We move forward together as a group in a troop. We have a troop leader. The leader makes decisions that affect the group, but must leave others to learn as they go so that they too can be leaders. The leader must know how to make balanced decisions. The leader must let others lead in their own rights.
Occasionally, we need to send a scout ahead or down some path to the side to see if there is anything of value. We can huddle up and plan our next steps, then continue forward towards our destination or alter our course based on what is learned by the scout. As part of altering the course, we must consider the destination and how we will still arrive in the end.
We update the map as we learn. The navigator updates the map. It is helpful if the navigator is the scout and the mapmaker but not necessary.
We have a journal and a handbook. The journal is used to track daily activities and for lessons learned. The journal is updated daily. The leader updates the journal others may contribute. Each member of the group is encouraged to keep their own journal.
The handbook is a set of guides, principles, and best practices that we consult when confronted by a situation or an obstruction. It is created by or is a compendium of works by those who have experience in navigating many types of terrain. We use it every day, we learn from it, we train with it, every member must have a handbook and know its contents. It describes how to organize, how to plan, what to watch for, how to best deal with most situations. It is the most valuable commodity the troop can own.
The handbook is updated after each journey, or as needed. The handbook has information about how to update it. The handbook may be a subset of a full guide, in this case it would be a field guide. The full guide may be consulted during planning activities and the field guide/handbook during journeys.
The guide books may serve to help define and answer some of the most important questions. What criteria do we use to know if we need to abort the mission early?
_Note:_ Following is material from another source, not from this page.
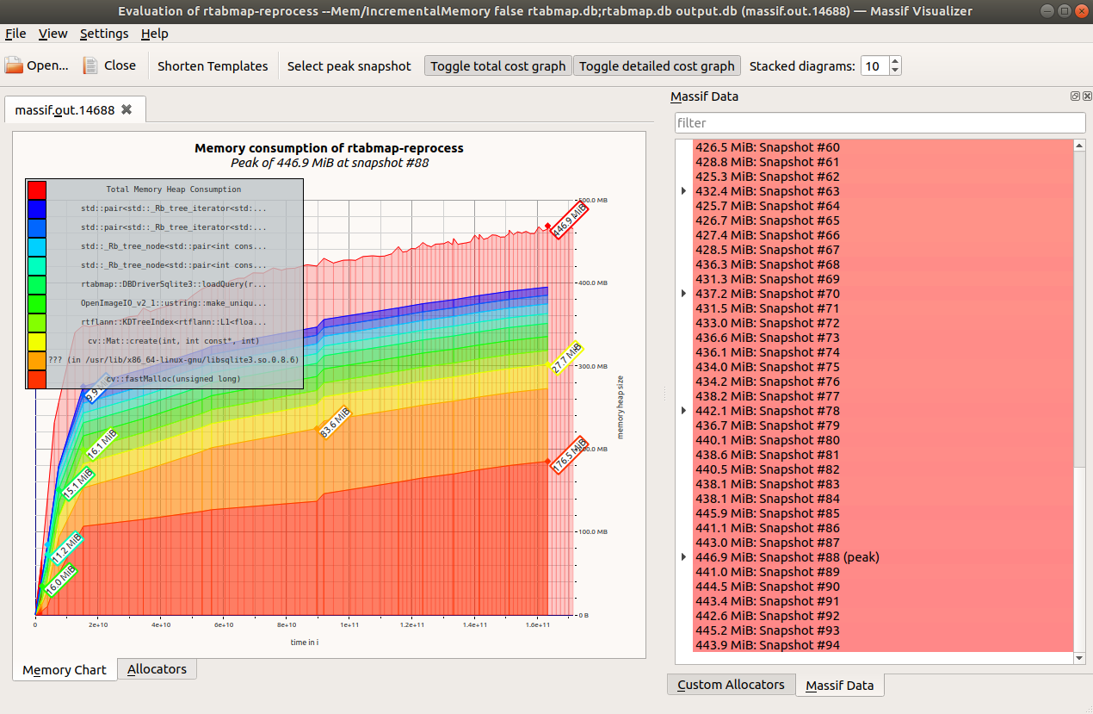Screen dimensions: 1093x714
Task: Switch to the Allocators tab
Action: (x=157, y=669)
What hazards might we face? What if we come across an obstruction, can we pull together to clear it or do we need to call in a ranger? If we lose our way, we will need a ranger to help us back on track. Who is the ranger, who are the scouts, who has the map? Who does what? How do we...
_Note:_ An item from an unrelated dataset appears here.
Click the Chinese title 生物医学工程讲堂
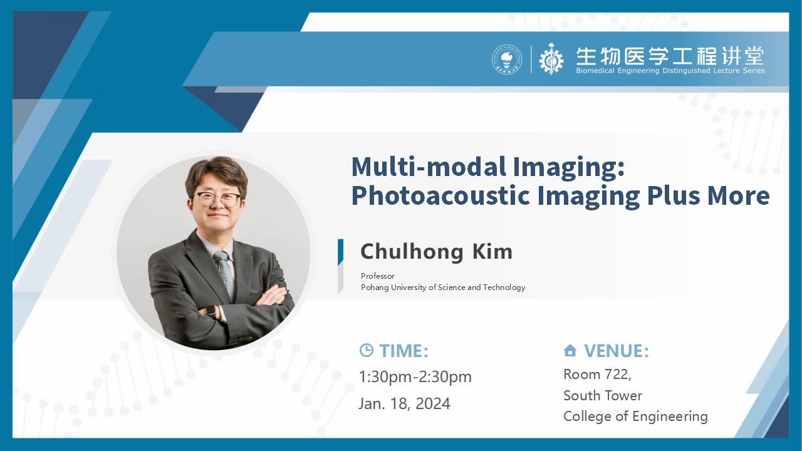Screen dimensions: 802x451 (670, 55)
There are rangers. There are different types of rangers. There are forest rangers, they are others within the organization who keep the forest healthy and the paths clear so that we may navigate. Occasionally, we may need to call in a special ranger. Special rangers are from outside the organization, they are called in to solve a specific problem that cannot be resolved by a forest ranger.
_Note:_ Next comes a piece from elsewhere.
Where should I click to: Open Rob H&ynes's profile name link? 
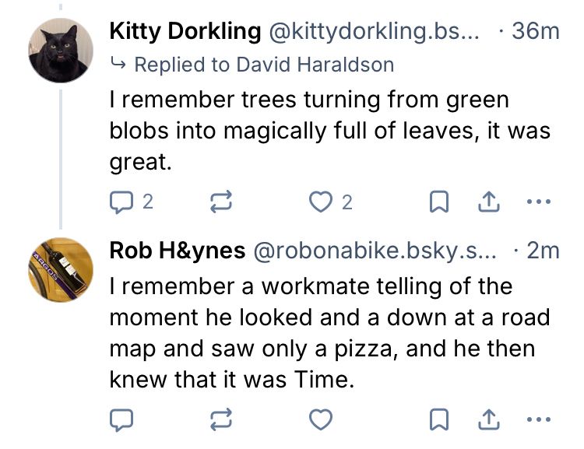coord(177,251)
Training is second to only the guide book. We have training sessions, training missions, should we have badges? Each member must have the appropriate training before taking on a role. Each role must have its training requirements defined. Some journeys may be too hazardous for some members of the pack. The journey should be appropriate for the member.
We have principles that must be learned, those principles are sensible and important to success, we proudly learn and teach those because they are integral to our way - it is an honor.
We stick together, we help each other, we help others, we uphold our principles,...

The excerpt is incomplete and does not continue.